Same thing Emerging Markets Portfolio Base It appears in nearby crypto companies. Chris Hunter runs Maven Tradinga Vancouver trading company founded by John Alexander in 2022. Maven launched a cryptocurrency-only sister brand called WenCrypto in March. In the same podcast, Hunter described his clients in terms that Levine could identify with. He said they are in countries that “may be budget friendly,” confirming the list presented by the host country that includes Nigeria, Indonesia, India and Argentina.

The regulatory cover is thinner than for DePIN earning applications. “The support company has no regulations,” Hunter said. “There’s no such thing. If we were a brokerage firm and managing people’s money, it would be different. But because of the nature of the game, it’s fundamentally a game. It’s a trading-based game, a skill-based game.”
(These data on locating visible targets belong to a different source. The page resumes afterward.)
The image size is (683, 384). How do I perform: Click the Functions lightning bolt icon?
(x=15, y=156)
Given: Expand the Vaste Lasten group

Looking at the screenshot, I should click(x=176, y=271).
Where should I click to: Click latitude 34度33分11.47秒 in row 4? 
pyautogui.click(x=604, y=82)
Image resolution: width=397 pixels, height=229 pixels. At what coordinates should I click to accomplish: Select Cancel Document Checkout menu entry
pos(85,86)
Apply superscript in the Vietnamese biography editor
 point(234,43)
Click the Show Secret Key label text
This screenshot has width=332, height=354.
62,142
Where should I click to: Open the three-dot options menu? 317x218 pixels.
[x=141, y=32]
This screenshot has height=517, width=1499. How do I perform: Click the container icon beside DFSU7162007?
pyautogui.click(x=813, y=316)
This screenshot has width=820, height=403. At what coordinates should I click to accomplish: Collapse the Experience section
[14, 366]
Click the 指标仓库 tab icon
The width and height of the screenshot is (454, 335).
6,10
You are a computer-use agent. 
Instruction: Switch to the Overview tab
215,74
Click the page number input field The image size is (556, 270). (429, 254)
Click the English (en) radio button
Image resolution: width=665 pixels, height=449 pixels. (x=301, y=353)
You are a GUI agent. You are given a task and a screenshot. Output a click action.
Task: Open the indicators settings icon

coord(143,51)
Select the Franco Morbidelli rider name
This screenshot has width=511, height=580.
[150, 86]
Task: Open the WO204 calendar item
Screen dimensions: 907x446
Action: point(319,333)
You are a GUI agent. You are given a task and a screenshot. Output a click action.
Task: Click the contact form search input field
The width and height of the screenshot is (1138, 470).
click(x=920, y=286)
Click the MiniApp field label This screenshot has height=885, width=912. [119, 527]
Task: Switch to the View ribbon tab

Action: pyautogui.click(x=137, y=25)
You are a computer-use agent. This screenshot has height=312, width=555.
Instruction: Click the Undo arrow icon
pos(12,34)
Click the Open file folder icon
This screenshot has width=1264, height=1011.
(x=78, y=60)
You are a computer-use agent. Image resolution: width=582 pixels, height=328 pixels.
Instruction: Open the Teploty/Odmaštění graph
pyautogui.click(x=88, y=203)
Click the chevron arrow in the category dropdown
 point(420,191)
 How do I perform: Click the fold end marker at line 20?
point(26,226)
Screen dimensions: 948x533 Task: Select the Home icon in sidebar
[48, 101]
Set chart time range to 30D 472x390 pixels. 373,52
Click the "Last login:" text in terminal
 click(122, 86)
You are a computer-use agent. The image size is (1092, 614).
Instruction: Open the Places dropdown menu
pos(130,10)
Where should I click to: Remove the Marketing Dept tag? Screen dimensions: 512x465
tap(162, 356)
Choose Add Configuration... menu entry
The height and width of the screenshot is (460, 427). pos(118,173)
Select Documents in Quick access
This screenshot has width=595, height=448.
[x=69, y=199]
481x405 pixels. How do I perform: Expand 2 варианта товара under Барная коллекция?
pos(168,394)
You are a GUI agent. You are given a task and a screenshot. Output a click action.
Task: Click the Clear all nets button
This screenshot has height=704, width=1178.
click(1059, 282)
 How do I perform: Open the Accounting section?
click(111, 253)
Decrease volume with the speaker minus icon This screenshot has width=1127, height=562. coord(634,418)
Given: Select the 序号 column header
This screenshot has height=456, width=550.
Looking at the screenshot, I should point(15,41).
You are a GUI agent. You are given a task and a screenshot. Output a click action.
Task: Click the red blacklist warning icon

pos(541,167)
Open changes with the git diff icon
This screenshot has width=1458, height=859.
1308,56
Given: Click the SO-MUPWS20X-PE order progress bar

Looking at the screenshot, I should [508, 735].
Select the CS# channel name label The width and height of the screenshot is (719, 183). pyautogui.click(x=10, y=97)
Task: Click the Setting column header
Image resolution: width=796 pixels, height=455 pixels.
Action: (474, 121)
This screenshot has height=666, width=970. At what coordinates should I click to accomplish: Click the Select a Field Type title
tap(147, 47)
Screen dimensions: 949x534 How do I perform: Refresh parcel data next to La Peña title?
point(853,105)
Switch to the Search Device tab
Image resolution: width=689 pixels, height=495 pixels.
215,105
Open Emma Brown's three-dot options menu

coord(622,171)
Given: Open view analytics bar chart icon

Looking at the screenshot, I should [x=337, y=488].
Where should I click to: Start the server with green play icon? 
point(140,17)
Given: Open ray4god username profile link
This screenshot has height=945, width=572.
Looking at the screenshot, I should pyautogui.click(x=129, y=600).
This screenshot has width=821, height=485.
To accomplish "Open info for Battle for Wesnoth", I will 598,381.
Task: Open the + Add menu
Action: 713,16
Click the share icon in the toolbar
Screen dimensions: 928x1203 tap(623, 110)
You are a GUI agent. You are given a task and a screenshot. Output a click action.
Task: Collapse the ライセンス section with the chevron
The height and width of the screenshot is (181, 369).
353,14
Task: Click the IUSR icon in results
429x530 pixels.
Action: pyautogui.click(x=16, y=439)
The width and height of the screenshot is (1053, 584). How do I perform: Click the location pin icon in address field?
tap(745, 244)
Maven and XYO sell different products, but they both find similar wallets.

Deepen context

DePIN has a combined market cap of roughly $9 billion to $10 billion in early 2026, according to industry trackers, and the sector generated about $150 million in cross-chain revenue in January from storage deals, computing jobs and mapping services. Levin’s pitch to investors is that XYO ends up as a data layer underneath this economy, selling proof of location and verified real-world data into AI training pipelines.

For now, the guide is the truck driver. “Most people in the world live paycheck to paycheck,” Levin said again as he got back on the line. Ten million nodes are difficult to unpack from a market cap of $50 million.